「俺に対しては相変わらず冷たい態度を取り続けていた汐里だが、これは俺なりの汐里に対する贖罪の気持ちの表れでもあった。だが車の代償として汐里から返ってきた言葉は『こんなことで、私が味わってきた苦しみを消せるとまさか思ってないよね?』だった。乙音が自分のことのように喜んで、汐里に代わって俺に何度もお礼を言ってくれたのに対して、最後まで汐里の言葉は辛辣そのものだった」
そこで千景はひどく悲しそうな顔で座卓の角のあたりに視線を落とした。汐里との和解がもう永遠に叶わなくなってしまったことを、いつまでも悔いているような千景の様子に、鍛冶内の胸は痛んだ。

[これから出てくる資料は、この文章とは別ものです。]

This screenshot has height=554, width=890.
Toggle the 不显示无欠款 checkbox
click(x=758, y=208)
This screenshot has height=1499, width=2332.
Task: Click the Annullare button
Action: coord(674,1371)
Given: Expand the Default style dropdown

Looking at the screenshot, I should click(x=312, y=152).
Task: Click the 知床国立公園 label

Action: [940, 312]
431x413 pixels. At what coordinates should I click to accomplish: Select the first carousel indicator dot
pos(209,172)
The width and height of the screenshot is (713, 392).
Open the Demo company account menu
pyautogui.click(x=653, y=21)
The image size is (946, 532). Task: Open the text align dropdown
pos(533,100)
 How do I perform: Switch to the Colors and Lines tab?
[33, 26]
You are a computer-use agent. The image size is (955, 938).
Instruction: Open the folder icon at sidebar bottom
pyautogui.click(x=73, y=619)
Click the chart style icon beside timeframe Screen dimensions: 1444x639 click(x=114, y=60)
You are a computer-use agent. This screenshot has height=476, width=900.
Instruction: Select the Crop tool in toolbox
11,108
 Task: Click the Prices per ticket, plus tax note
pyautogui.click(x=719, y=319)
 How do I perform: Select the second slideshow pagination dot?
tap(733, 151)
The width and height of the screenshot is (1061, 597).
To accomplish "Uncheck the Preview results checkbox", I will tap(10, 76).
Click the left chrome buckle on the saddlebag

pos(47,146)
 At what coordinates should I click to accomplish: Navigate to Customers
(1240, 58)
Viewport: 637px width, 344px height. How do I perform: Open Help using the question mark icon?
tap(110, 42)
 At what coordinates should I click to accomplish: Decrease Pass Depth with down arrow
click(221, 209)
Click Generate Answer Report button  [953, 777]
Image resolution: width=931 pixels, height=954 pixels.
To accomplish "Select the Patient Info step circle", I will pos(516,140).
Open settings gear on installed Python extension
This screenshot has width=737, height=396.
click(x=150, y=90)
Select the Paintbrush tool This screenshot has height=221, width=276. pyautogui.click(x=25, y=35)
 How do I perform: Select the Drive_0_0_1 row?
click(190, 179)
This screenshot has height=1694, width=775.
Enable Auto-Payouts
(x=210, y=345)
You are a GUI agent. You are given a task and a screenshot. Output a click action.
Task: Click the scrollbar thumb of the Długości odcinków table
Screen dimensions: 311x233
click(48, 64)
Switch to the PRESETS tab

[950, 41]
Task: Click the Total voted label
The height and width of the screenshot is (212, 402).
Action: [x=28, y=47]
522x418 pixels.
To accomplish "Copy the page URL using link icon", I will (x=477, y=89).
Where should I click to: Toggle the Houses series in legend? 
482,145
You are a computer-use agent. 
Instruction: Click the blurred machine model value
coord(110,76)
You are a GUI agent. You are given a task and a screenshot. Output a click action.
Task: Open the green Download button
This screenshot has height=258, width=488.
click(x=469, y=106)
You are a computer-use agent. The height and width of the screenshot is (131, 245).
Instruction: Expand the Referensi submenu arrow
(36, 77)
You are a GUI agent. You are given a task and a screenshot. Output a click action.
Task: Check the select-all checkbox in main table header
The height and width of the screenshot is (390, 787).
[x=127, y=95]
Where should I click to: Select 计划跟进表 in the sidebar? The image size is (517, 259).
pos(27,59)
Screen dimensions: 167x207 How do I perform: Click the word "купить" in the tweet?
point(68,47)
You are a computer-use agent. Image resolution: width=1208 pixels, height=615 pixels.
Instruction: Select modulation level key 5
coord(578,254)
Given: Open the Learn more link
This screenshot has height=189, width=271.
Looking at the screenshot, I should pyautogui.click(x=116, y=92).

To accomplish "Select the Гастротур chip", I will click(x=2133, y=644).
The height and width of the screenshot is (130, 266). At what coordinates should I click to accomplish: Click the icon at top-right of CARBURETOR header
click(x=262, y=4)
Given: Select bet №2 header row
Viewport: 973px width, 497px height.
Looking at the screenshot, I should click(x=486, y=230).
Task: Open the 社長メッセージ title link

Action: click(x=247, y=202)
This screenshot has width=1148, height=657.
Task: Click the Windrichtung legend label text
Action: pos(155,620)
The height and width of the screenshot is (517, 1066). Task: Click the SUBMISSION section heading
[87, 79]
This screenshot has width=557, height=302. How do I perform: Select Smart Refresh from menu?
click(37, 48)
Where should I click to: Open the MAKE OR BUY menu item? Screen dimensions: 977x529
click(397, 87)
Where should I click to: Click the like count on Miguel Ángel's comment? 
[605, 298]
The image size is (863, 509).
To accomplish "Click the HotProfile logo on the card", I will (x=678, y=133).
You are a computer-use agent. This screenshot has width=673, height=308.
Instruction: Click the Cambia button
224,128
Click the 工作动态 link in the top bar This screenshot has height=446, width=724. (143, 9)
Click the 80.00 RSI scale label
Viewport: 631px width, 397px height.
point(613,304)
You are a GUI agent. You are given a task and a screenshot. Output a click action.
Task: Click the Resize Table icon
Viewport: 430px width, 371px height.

その時、遠くから誰かが歩いてくる足音が聞こえてきた。就寝前に、おやすみの挨拶をしに来た乙音だった。旧友の二人は、テーブルにほっておかれていた盃を慌てて手に取ると、ほとんど入っていない酒の滴を口に運んだ。
「あまり遅くならないうちにちぃちゃんを寝せてあげてくださいね、おじさま。お医者さまからも、きつく言われているんです」
「あ、ああ、気をつけるよ、乙音ちゃん」
奥会津の夏は、昼夜に温度差がある。昼は暑いが、夜風が吹き込む頃になると、肌寒さすら感じる時がある。都心のヒートアイランドが体の奥深くにまで染み込んでいる鍛冶内にとって、めぶき屋の心地良さは、障子越しに吹き込んでくるかすかな風が肌に触れる時の、些細な違和感の中にも感じることができた。
「前置きの話に長々付き合ってくれて感謝するよ、鍛冶内。一晩かけてもっといろいろな話をお前としたいと思っていたが、乙音が奥で俺の就寝時間を気にしているのは間違いがない。ここいらで、俺が頼みたいことの中身を話すよ」
「ああ」
千景はそこで激しく咳き込んだ。鍛冶内が背中をさすったが、咳はなかなか治まらず、やっと終わった時には、千景はぐったりとしていて、しばらくは話もできない状態だった。心配した鍛冶内が、話は明日聞くからと言っても千景は聞かなかった。